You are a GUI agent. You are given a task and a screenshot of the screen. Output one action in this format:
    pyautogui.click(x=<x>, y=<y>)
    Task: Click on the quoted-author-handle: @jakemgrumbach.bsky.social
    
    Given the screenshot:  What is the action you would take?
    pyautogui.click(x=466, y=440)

§ §

= EXERCISE GOAL =
Set down the lines above again, word for word, from start to finish.

= SOLUTION =
You are a GUI agent. You are given a task and a screenshot of the screen. Output one action in this format:
    pyautogui.click(x=<x>, y=<y>)
    Task: Click on the quoted-author-handle: @jakemgrumbach.bsky.social
    
    Given the screenshot:  What is the action you would take?
    pyautogui.click(x=466, y=440)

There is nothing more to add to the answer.